• Work order:
Please repeat the listing in its entirety, without any alteration.

*** Block opens ***

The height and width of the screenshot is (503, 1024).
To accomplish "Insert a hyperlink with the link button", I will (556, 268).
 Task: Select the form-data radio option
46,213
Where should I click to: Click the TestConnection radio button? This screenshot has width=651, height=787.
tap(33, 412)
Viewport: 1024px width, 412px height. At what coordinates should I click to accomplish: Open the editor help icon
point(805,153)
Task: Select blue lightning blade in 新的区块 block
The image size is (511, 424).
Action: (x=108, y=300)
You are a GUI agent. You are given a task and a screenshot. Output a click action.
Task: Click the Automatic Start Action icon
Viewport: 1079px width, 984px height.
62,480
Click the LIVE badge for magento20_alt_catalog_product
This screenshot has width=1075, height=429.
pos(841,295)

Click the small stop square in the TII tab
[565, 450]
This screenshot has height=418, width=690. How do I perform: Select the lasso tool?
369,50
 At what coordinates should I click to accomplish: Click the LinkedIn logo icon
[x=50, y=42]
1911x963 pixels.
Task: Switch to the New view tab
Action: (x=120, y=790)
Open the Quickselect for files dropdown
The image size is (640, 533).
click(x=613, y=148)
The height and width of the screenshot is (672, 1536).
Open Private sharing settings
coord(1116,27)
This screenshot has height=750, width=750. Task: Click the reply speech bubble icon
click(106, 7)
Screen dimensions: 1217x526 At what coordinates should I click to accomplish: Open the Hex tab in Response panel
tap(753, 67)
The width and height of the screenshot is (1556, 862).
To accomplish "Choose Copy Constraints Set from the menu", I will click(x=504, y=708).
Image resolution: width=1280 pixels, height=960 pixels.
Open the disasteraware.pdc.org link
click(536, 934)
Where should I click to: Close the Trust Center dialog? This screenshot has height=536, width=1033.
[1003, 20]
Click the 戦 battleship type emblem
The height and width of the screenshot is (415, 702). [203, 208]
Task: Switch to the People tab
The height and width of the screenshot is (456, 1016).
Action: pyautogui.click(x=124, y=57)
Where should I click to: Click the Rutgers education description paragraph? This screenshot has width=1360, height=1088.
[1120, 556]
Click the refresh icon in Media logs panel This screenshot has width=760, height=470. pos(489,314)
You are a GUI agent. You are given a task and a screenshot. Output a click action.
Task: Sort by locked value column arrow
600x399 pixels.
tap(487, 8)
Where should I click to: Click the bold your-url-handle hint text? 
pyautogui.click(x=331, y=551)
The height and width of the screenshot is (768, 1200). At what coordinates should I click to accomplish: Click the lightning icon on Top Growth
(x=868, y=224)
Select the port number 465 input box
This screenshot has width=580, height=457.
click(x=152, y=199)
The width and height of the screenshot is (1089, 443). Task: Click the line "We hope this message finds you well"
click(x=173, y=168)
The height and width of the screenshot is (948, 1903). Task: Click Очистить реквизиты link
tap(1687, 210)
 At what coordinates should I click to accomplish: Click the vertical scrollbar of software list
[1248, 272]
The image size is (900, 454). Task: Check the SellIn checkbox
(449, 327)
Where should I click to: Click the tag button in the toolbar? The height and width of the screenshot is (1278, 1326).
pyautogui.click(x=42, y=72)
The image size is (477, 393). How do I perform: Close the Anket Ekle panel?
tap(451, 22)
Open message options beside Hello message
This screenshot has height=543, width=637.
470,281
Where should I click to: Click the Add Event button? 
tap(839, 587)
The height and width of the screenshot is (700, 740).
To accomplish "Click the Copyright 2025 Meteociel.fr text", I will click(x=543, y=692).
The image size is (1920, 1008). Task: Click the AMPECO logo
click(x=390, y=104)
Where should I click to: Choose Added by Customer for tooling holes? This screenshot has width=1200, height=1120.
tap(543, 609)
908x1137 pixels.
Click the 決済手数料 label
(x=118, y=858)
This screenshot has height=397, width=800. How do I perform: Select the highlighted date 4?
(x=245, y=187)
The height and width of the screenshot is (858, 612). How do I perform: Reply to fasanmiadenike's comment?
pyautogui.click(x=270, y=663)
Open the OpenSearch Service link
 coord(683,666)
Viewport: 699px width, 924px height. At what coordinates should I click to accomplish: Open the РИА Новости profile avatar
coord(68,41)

*** Block closes ***

• Answer to this task:
The height and width of the screenshot is (503, 1024).
To accomplish "Insert a hyperlink with the link button", I will (556, 268).
 Task: Select the form-data radio option
46,213
Where should I click to: Click the TestConnection radio button? This screenshot has width=651, height=787.
tap(33, 412)
Viewport: 1024px width, 412px height. At what coordinates should I click to accomplish: Open the editor help icon
point(805,153)
Task: Select blue lightning blade in 新的区块 block
The image size is (511, 424).
Action: (x=108, y=300)
You are a GUI agent. You are given a task and a screenshot. Output a click action.
Task: Click the Automatic Start Action icon
Viewport: 1079px width, 984px height.
62,480
Click the LIVE badge for magento20_alt_catalog_product
This screenshot has width=1075, height=429.
pos(841,295)

Click the small stop square in the TII tab
[565, 450]
This screenshot has height=418, width=690. How do I perform: Select the lasso tool?
369,50
 At what coordinates should I click to accomplish: Click the LinkedIn logo icon
[x=50, y=42]
1911x963 pixels.
Task: Switch to the New view tab
Action: (x=120, y=790)
Open the Quickselect for files dropdown
The image size is (640, 533).
click(x=613, y=148)
The height and width of the screenshot is (672, 1536).
Open Private sharing settings
coord(1116,27)
This screenshot has height=750, width=750. Task: Click the reply speech bubble icon
click(106, 7)
Screen dimensions: 1217x526 At what coordinates should I click to accomplish: Open the Hex tab in Response panel
tap(753, 67)
The width and height of the screenshot is (1556, 862).
To accomplish "Choose Copy Constraints Set from the menu", I will click(x=504, y=708).
Image resolution: width=1280 pixels, height=960 pixels.
Open the disasteraware.pdc.org link
click(536, 934)
Where should I click to: Close the Trust Center dialog? This screenshot has height=536, width=1033.
[1003, 20]
Click the 戦 battleship type emblem
The height and width of the screenshot is (415, 702). [203, 208]
Task: Switch to the People tab
The height and width of the screenshot is (456, 1016).
Action: pyautogui.click(x=124, y=57)
Where should I click to: Click the Rutgers education description paragraph? This screenshot has width=1360, height=1088.
[1120, 556]
Click the refresh icon in Media logs panel This screenshot has width=760, height=470. pos(489,314)
You are a GUI agent. You are given a task and a screenshot. Output a click action.
Task: Sort by locked value column arrow
600x399 pixels.
tap(487, 8)
Where should I click to: Click the bold your-url-handle hint text? 
pyautogui.click(x=331, y=551)
The height and width of the screenshot is (768, 1200). At what coordinates should I click to accomplish: Click the lightning icon on Top Growth
(x=868, y=224)
Select the port number 465 input box
This screenshot has width=580, height=457.
click(x=152, y=199)
The width and height of the screenshot is (1089, 443). Task: Click the line "We hope this message finds you well"
click(x=173, y=168)
The height and width of the screenshot is (948, 1903). Task: Click Очистить реквизиты link
tap(1687, 210)
 At what coordinates should I click to accomplish: Click the vertical scrollbar of software list
[1248, 272]
The image size is (900, 454). Task: Check the SellIn checkbox
(449, 327)
Where should I click to: Click the tag button in the toolbar? The height and width of the screenshot is (1278, 1326).
pyautogui.click(x=42, y=72)
The image size is (477, 393). How do I perform: Close the Anket Ekle panel?
tap(451, 22)
Open message options beside Hello message
This screenshot has height=543, width=637.
470,281
Where should I click to: Click the Add Event button? 
tap(839, 587)
The height and width of the screenshot is (700, 740).
To accomplish "Click the Copyright 2025 Meteociel.fr text", I will click(x=543, y=692).
The image size is (1920, 1008). Task: Click the AMPECO logo
click(x=390, y=104)
Where should I click to: Choose Added by Customer for tooling holes? This screenshot has width=1200, height=1120.
tap(543, 609)
908x1137 pixels.
Click the 決済手数料 label
(x=118, y=858)
This screenshot has height=397, width=800. How do I perform: Select the highlighted date 4?
(x=245, y=187)
The height and width of the screenshot is (858, 612). How do I perform: Reply to fasanmiadenike's comment?
pyautogui.click(x=270, y=663)
Open the OpenSearch Service link
 coord(683,666)
Viewport: 699px width, 924px height. At what coordinates should I click to accomplish: Open the РИА Новости profile avatar
coord(68,41)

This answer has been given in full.